*** SUPPLIED RECORDS Section Begins ***

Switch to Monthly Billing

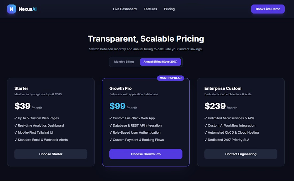[124, 62]
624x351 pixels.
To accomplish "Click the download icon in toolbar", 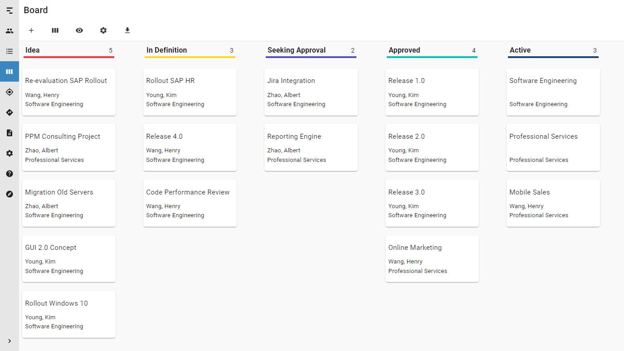I will [x=127, y=30].
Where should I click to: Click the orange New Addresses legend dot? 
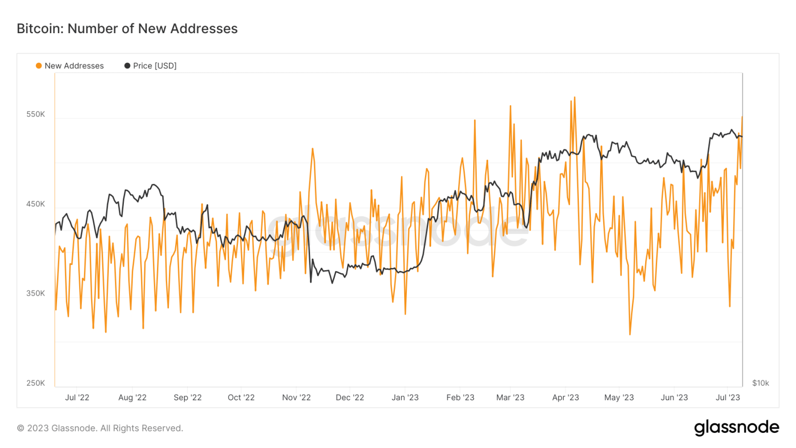(x=39, y=66)

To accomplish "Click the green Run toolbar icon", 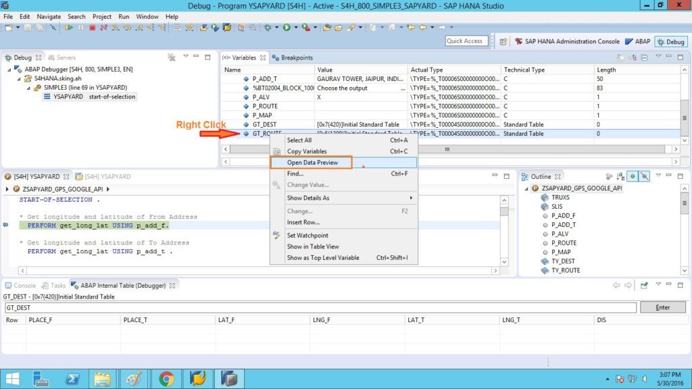I will coord(287,27).
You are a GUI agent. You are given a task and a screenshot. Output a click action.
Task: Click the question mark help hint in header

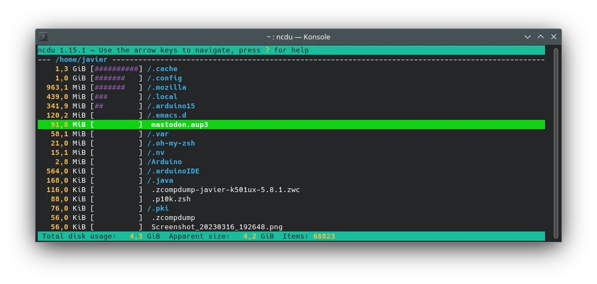coord(267,50)
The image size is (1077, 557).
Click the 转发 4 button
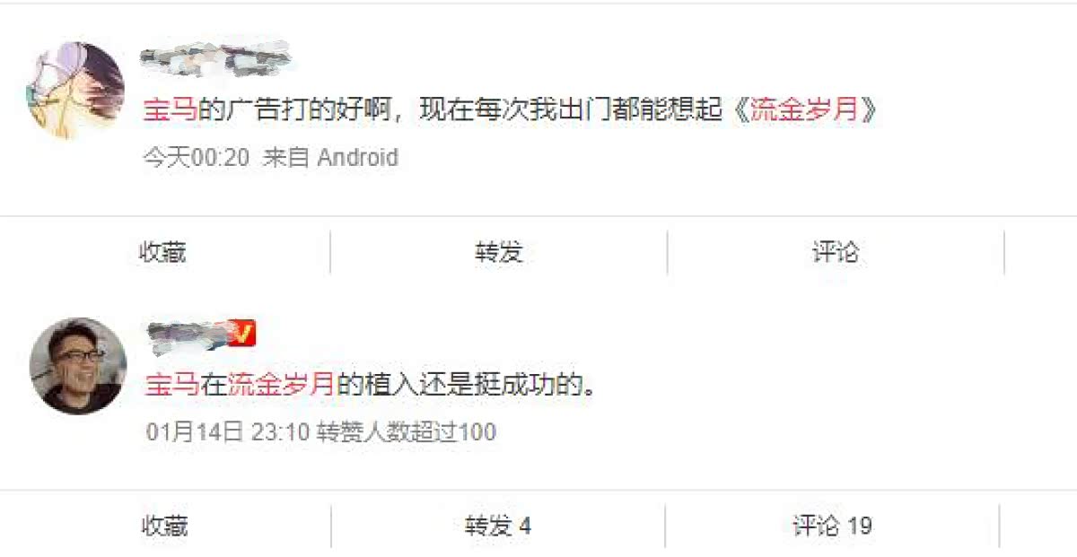point(498,526)
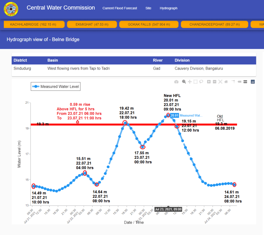
Task: Select the Zoom tool in chart toolbar
Action: point(184,82)
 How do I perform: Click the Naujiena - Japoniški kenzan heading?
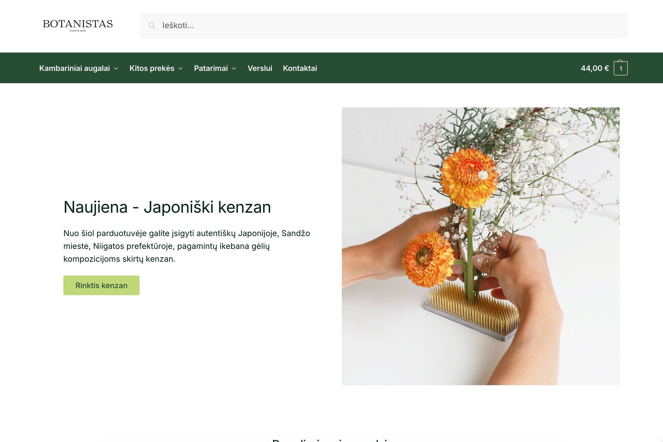pos(167,207)
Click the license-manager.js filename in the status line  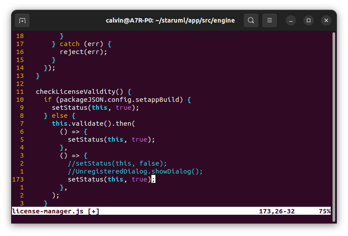48,211
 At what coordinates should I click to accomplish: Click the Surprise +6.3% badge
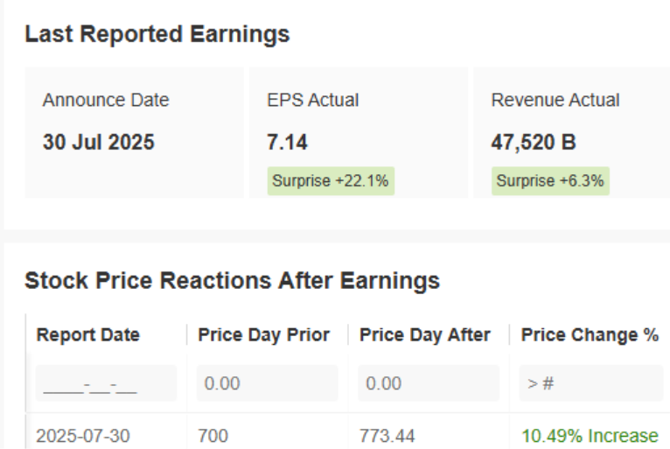[550, 181]

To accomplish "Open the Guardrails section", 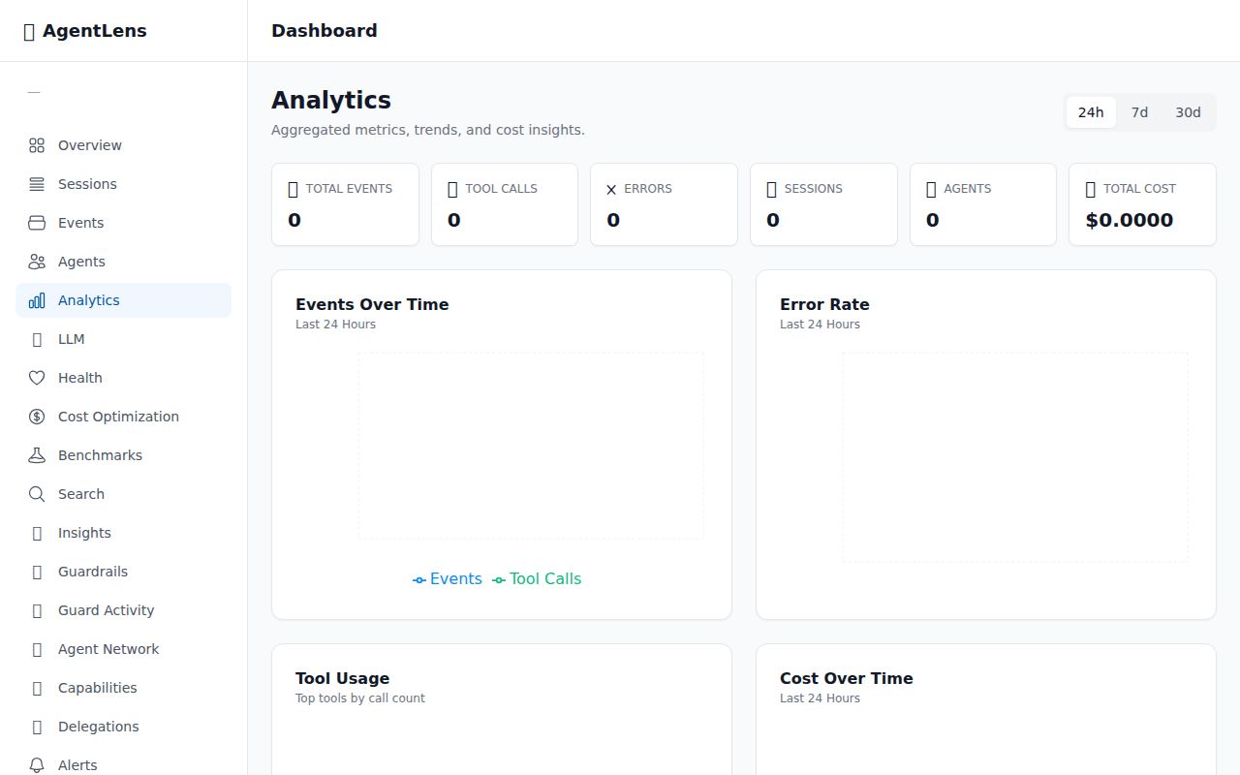I will point(93,572).
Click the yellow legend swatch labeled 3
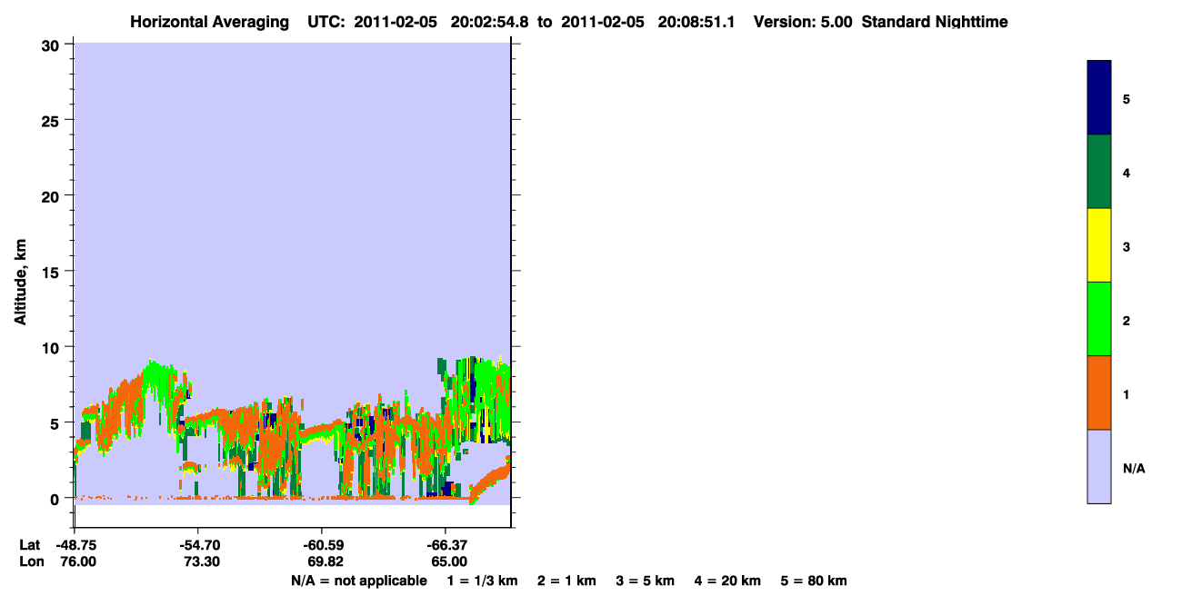 [1099, 245]
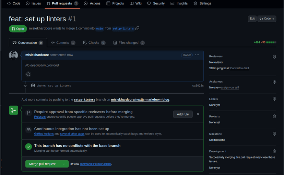Screen dimensions: 284x175
Task: Open the comment options three-dot menu
Action: click(197, 55)
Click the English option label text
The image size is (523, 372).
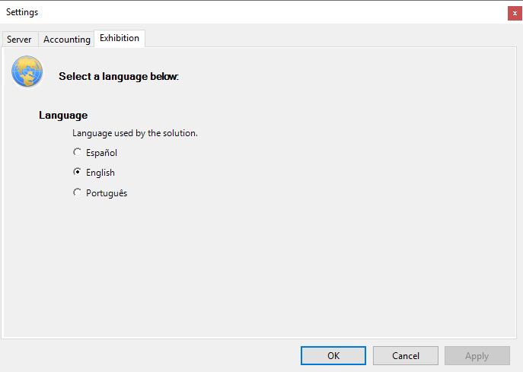100,173
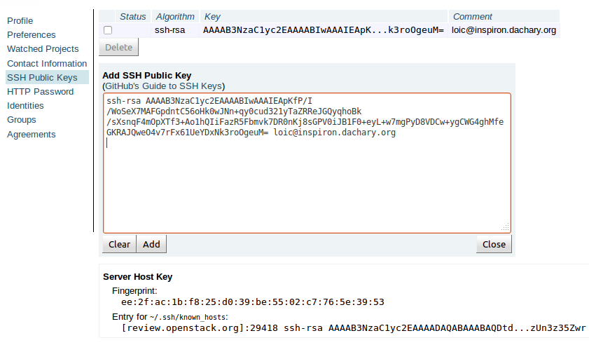Open Watched Projects settings

coord(43,49)
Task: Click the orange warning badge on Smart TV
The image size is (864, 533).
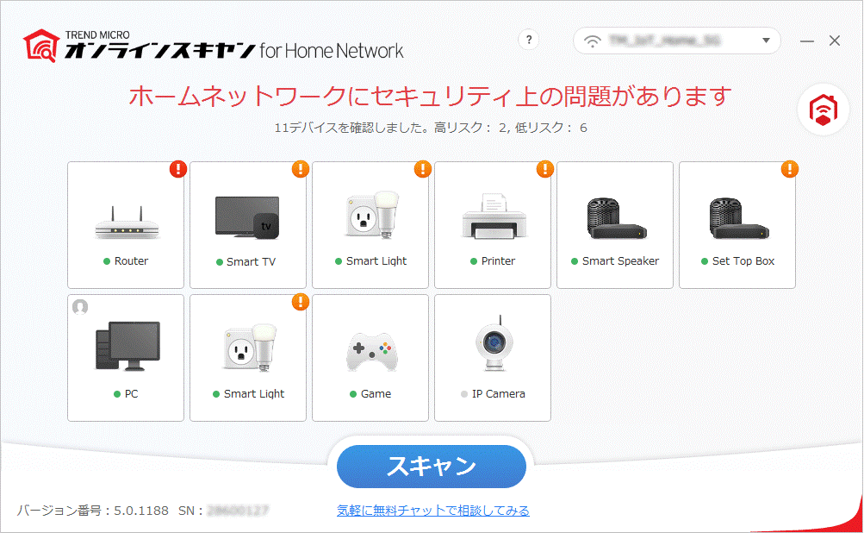Action: [301, 169]
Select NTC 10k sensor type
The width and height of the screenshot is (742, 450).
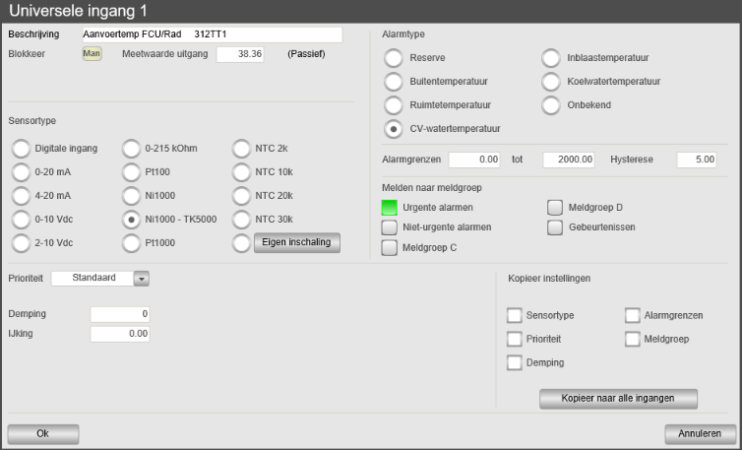coord(242,171)
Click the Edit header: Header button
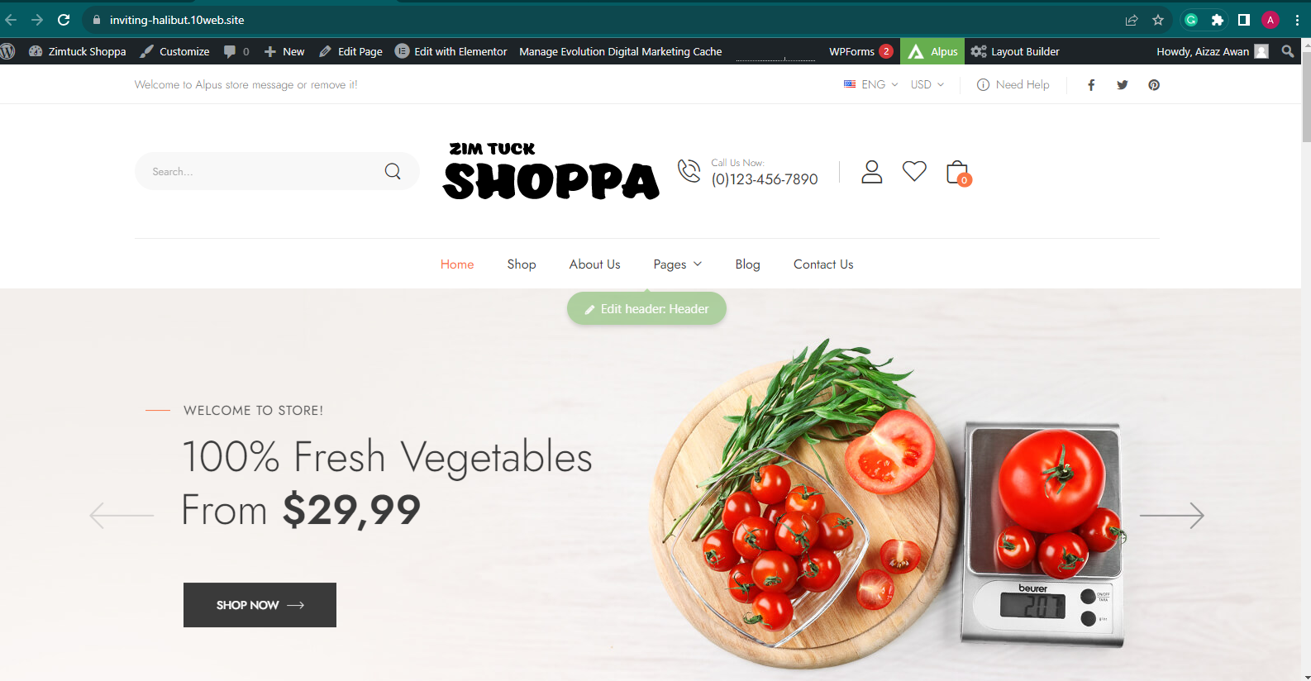The height and width of the screenshot is (681, 1311). click(x=646, y=309)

*** SUPPLIED RECORDS Section Ends ***

= PROBLEM DESCRIPTION =
Working down from the line with "Click the English option label text", copy each line exactly until the last line of the entries, which is also included. Omit the pictures.

= TASK OUTPUT =
Click the English option label text
The image size is (523, 372).
100,173
Open Watched Projects settings

coord(43,49)
Task: Click the orange warning badge on Smart TV
The image size is (864, 533).
Action: [301, 169]
Select NTC 10k sensor type
The width and height of the screenshot is (742, 450).
coord(242,171)
Click the Edit header: Header button
The height and width of the screenshot is (681, 1311). click(x=646, y=309)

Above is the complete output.